Work out how many lines in the entries below contain the string "profile". Reply with that figure alone.

Saved entries —
[Start of section]
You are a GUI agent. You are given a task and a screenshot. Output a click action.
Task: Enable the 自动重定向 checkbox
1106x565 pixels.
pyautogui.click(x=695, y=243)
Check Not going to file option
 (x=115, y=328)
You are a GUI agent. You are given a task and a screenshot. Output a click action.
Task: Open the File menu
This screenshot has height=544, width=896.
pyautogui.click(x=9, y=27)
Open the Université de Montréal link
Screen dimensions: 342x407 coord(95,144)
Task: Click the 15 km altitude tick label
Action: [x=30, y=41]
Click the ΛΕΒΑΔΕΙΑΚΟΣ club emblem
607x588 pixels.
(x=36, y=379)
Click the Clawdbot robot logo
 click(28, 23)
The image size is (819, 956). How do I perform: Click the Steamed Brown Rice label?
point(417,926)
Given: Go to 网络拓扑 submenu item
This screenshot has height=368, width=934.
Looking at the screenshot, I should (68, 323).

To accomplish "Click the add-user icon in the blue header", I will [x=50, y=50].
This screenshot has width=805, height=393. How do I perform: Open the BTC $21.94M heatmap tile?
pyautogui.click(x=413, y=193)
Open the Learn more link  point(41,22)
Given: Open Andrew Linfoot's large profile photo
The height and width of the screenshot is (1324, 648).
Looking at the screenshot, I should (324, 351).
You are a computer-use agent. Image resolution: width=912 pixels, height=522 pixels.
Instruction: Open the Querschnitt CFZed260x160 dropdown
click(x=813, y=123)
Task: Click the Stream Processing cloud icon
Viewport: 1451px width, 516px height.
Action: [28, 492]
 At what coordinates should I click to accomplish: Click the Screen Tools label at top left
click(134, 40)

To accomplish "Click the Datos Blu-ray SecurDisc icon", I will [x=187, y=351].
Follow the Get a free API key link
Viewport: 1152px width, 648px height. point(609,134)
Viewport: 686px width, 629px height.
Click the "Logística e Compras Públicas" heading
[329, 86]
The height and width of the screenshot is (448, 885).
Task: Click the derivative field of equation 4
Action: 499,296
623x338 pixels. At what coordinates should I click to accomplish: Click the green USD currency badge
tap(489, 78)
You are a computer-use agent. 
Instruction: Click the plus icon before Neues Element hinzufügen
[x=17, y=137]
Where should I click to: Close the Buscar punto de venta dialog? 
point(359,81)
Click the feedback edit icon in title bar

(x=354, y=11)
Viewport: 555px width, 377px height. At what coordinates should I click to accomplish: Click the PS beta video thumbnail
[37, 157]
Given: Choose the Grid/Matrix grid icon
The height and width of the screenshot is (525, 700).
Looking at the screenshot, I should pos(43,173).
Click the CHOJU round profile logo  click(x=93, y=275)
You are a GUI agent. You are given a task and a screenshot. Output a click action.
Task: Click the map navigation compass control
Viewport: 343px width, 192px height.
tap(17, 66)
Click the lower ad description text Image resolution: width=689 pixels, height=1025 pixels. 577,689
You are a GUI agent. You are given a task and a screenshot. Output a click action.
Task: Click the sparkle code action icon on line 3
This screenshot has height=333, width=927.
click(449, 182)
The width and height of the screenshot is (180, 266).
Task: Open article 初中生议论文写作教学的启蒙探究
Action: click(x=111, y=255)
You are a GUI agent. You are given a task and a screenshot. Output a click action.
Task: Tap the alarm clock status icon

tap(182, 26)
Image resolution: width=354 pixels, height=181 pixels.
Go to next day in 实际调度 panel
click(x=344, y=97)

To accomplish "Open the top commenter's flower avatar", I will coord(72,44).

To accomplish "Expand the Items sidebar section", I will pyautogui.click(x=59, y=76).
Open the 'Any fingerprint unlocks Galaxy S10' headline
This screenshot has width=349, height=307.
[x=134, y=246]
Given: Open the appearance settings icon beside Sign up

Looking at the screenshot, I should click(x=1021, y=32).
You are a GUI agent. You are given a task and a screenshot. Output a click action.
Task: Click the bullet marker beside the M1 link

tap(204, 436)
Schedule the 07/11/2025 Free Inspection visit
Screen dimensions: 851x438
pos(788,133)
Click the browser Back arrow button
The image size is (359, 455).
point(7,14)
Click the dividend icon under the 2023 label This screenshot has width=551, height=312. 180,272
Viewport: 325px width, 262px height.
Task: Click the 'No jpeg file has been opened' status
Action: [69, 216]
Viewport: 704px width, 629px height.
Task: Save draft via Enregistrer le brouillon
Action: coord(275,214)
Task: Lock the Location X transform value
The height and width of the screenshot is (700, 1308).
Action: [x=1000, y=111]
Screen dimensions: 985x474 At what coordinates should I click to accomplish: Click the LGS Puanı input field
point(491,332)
[End of section]
EXERCISE OUTPUT — 2